L’Accademia degli Intrepidi in Ferrara: una integrazione

29 gennaio 1598: il Cardinale Pietro Aldobrandini prende possesso di Ferrara in nome del Pontefice Clemente VIII il quale entrerà in città il 5 maggio 1598.

In questa guisa accompagnato il Cardinale a piedi fino alla porta di esso Castello Thedaldo, che più non si vede, trovò quivi la Chinea Armellina, che gli era stata ordinata dal Giudice de’ Savi fornita di bianchissima tela d’Argento su la quale salì; si come, su i loro cavalli salirono il Giudice, et Magistrato de’ Savi, con il rimanente della Nobiltà, che quivi si ritrovava. Andavano avanti come dicemmo li soldati di esso Cardinale, dopo le quali vennero l’Arti della Città, et loro Palij, o Confaloni, et dopo queste seguirono le Regole de Frati con le loro Croci avanti, poscia il Clero, co ‘l Vescovo Fontana sotto la Croce di esso Cardinale, il quale dopo questi veniva sotto il Baldacchino cavalcando; alla cui destra era il Conte Camillo, Giudice de’ Savi; et alla sinistra il Conte Alfonso Turco. Seguiva il Magistrato; poscia il Collegio de’ Giuristi, dopo questi gli Artisti, et ultimamente poi molti Vescovi, et Prelati, che erano venuti con esso Cardinale.[1]

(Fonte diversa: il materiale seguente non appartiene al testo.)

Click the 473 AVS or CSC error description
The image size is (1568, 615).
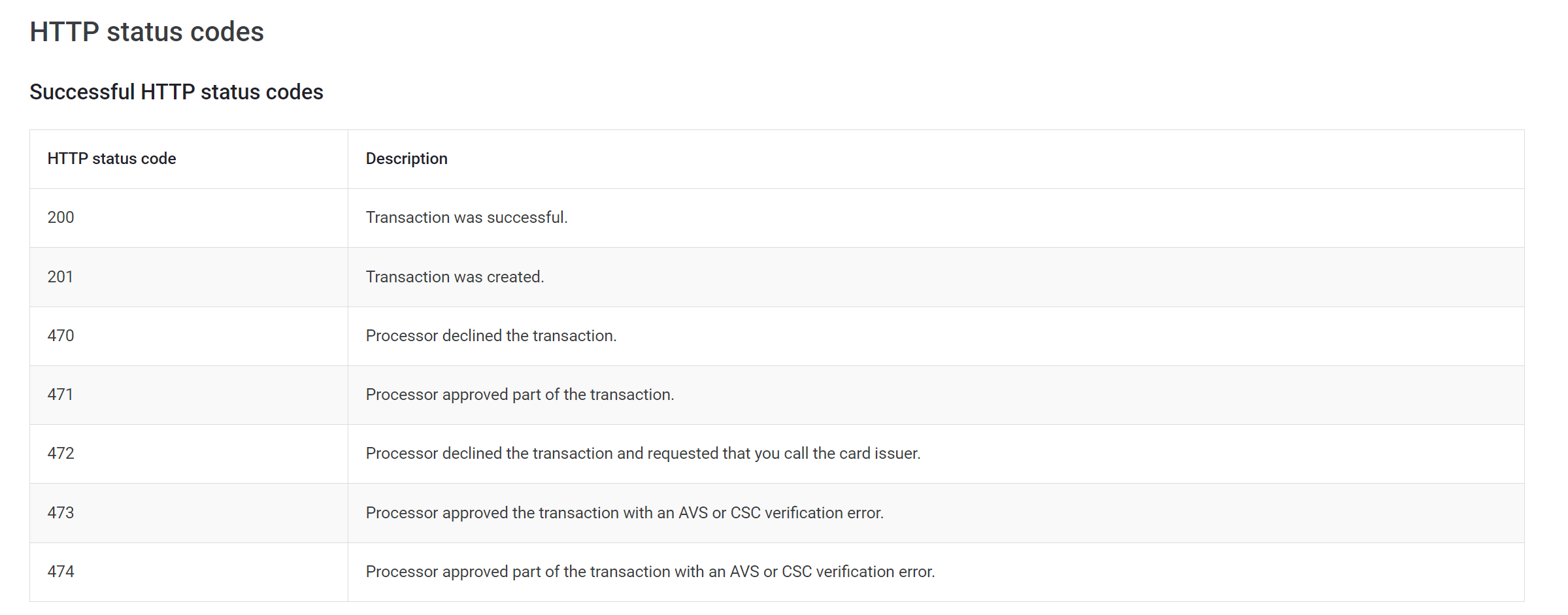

La restituzione di Ferrara alla Santa Sede era faticosamente avvenuta; il nuovo governo si giustificava come naturale proseguimento di quello estense decaduto per assenza di discendenza diretta. Numerose furono le misure deliberate al fine di costruire consenso ed adesione; nello stesso tempo furono riorganizzati gli strumenti di gestione del potere, alcuni specificamente costruiti. In tale contesto va considerata la fondazione della Accademia degli Intrepidi.

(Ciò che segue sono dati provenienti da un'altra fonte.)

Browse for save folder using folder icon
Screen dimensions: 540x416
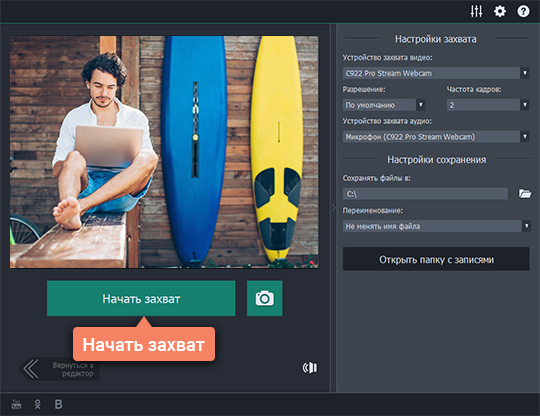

Nel 1600, consenziente, meglio promotore, il governo legatizio viene istituita l’Accademia. degli Intrepidi. Protettore sarà il Cardinale Bonifacio Bevilacqua (1571-1627), primo principe Carlo Cibo Malaspina (1581-1662). Entrambi ferraresi, vicini al potere pontificio, rappresentativi della aristocrazia ferrarese e della sua accettazione del nuovo ordine. Stupisce che i molti studi dedicati alla ‘devoluzione’ non si siano posti il problema della presenza della Accademia, del suo ruolo, della sua attività, delle scelte sostenute e diffuse.

In assenza di specifica attenzione si è obbligati a fare riferimento al molto posteriore libretto di Girolamo Baruffaldi il quale, quasi due secoli dopo la fondazione, ne fa schematico cenno.

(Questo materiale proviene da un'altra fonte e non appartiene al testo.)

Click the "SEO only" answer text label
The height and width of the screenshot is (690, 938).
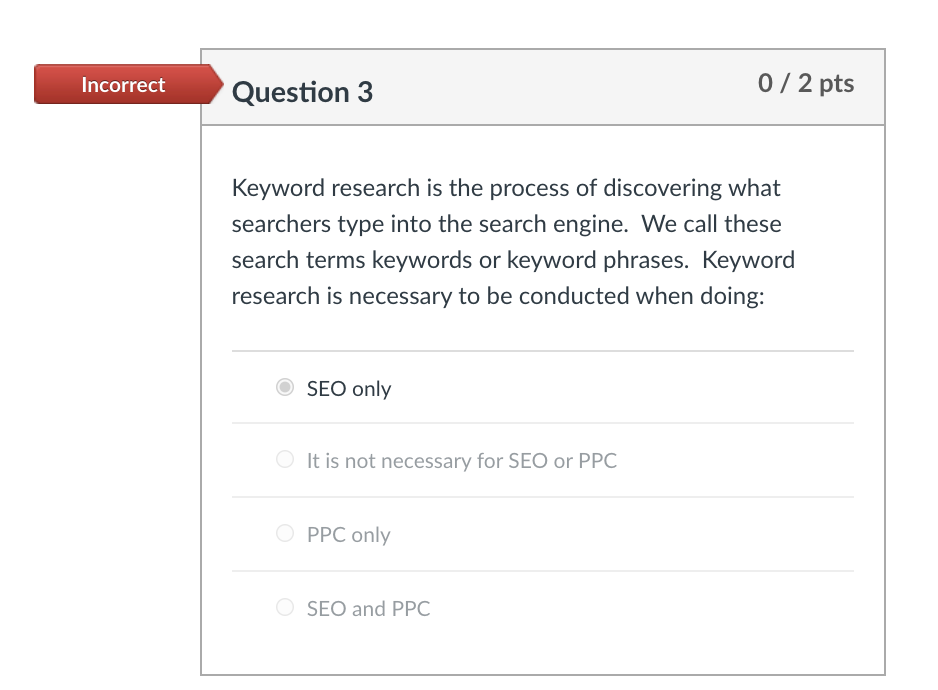[349, 388]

Francesco Saraceni Ferrarese, Cittadino altrettanto facoltoso quanto del Genio portato a coltivare le belle arti fu il primo, che meditò, e con l’aiuto d’altri Concittadini eseguì il vasto disegno d’istituire l’Accademia verso la fine dell’anno 1600, e sul cominciare dell’anno seguente. L’impresa, o stemma dell’Accademia (che fu invenzione di Giulio Recalchi, uno de’ gran promotori) si è il Torcolo da stampa col motto: Premat dum imprimat, ed in progresso di tempo vi si aggiunse altro motto: Litteris armata, et armis erudita. Il primo solenne aprimento di essa accadde il giorno ventisei Agosto 1601, e vi recitò l’Orazione il Conte Guidubaldo Bonarelli Anconitano, la quale poi fu stampata l’anno seguente 1602 per il Baldini.[2]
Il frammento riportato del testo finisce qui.